Straight talk on retirement and pensions.

Your pension and your family

BC families come in all different shapes, sizes and situations. From single parents, couples with no children, to couples with lots of children living in multigenerational households, no matter your situation, family factors influence your pension options. Luckily, there are a number of ways to take control of your choices and protect both your loved ones and your retirement. Let’s look at a few scenarios and some of the options available for plan members’ consideration.

Taking time off work to be a caregiver

When you take time off work to look after your child or a relative, you likely won’t be receiving your regular salary or contributing to your pension. This may affect your pension when you retire. Remember, your pension is calculated based on a number of factors including your years of pensionable service and your highest average salary. While time off work may not affect your highest average salary, it may impact on your pensionable service. Generally speaking, the more pensionable service you accumulate, the greater your pension will be.

Although you normally accumulate pensionable service by working and contributing to the plan, you can often “buy-back” service to cover the periods you are away from work on an approved leave.

For more on buying back service, visit Taking time off work and buying service in the related content bar to the right of the screen.

Claiming a child-rearing credit

If you’ve taken an employer-approved leave of absence or quit work to raise a child under age seven, you may also have your child-rearing time recognized as contributory service. You get a month of contributory service for every month during which you make a contribution to the plan (or are deemed to have made a contribution). It is used to determine if your pension will be reduced at retirement and, if so, by how much.

Working part-time

If you return to work part-time after a leave, you will restart contributing to the plan. Your pension contributions and pensionable service will be adjusted to reflect your part-time status.


Being unable to work due to disability puts financial strain on families. If you are unable to work due to illness or injury, you may be eligible for short-term or long-term disability benefits, or a disability pension.

You may be eligible for a disability pension if you are totally and permanently disabled before age 60 and not covered under an approved long-term disability plan.
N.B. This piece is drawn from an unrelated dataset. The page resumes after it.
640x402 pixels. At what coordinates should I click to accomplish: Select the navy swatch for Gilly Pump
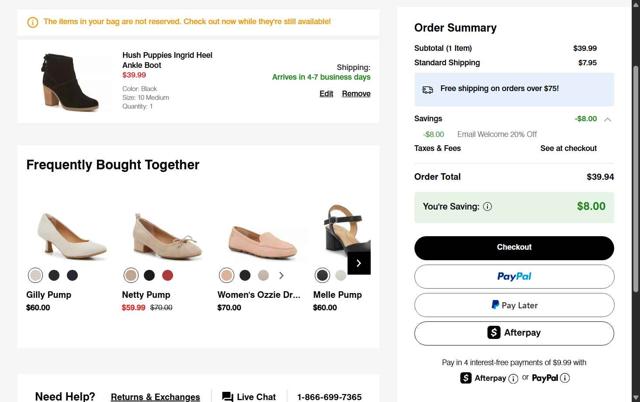(72, 275)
A disability pension pays you a monthly pension and replaces any termination benefits or retirement pension you would normally receive as a plan member.
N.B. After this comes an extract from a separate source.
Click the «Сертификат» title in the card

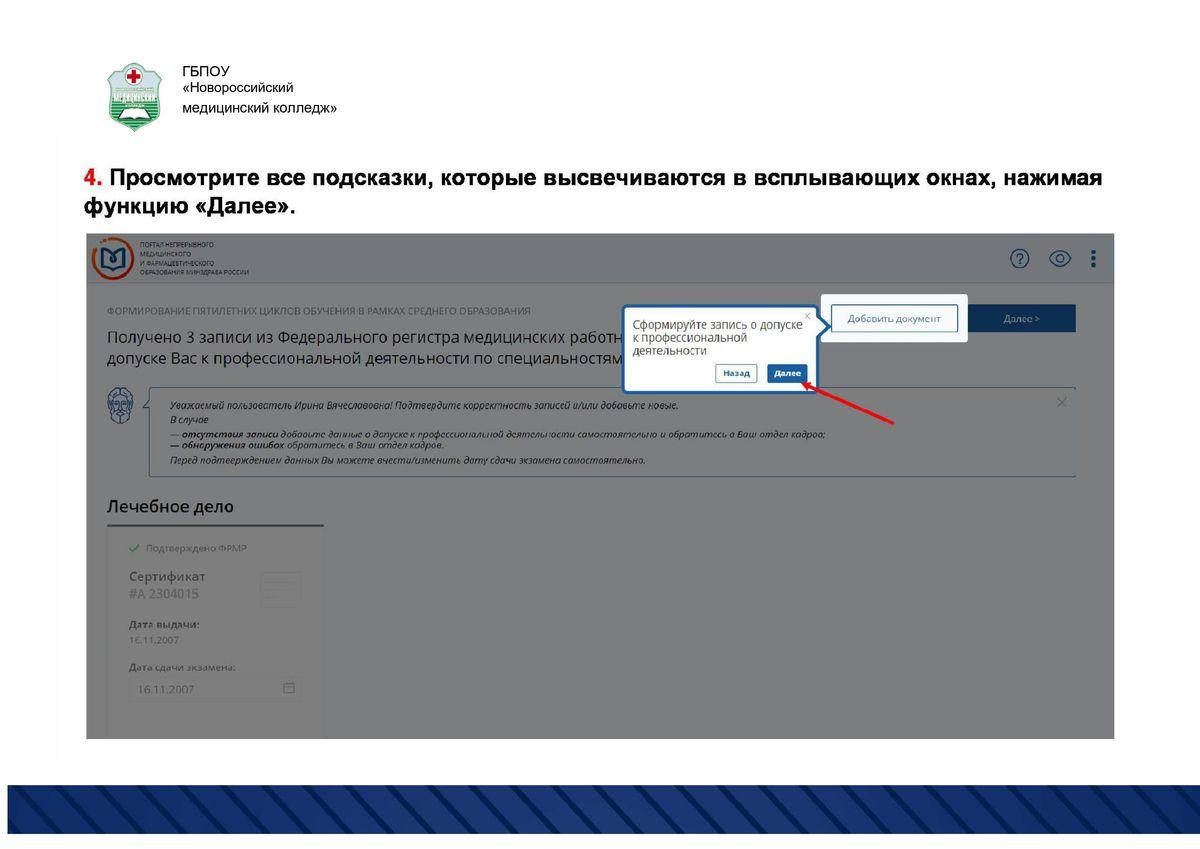click(167, 576)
Protecting your loved ones by nominating beneficiaries

Your pension may provide some financial benefit for your family when you die. Depending on your family situation and the options you select, your spouse, child or other designated beneficiary may receive some form of a death benefit from the plan following your death.

If you are married or in a common-law relationship of more than two years, your spouse is automatically your sole beneficiary. You can also name an alternate beneficiary(ies) in case your spouse dies before you. Remember to update your beneficiary designation if you experience a relationship breakdown.

Understanding death benefits and keeping your beneficiary designation up-to-date is an important way of ensuring your loved ones are protected.

Knowing your pension gives your family options, and protects your loved ones, will give you peace of mind.


The views and opinions expressed in this blog do not necessarily reflect the official policy or position of the Teachers' Pension Board of Trustees.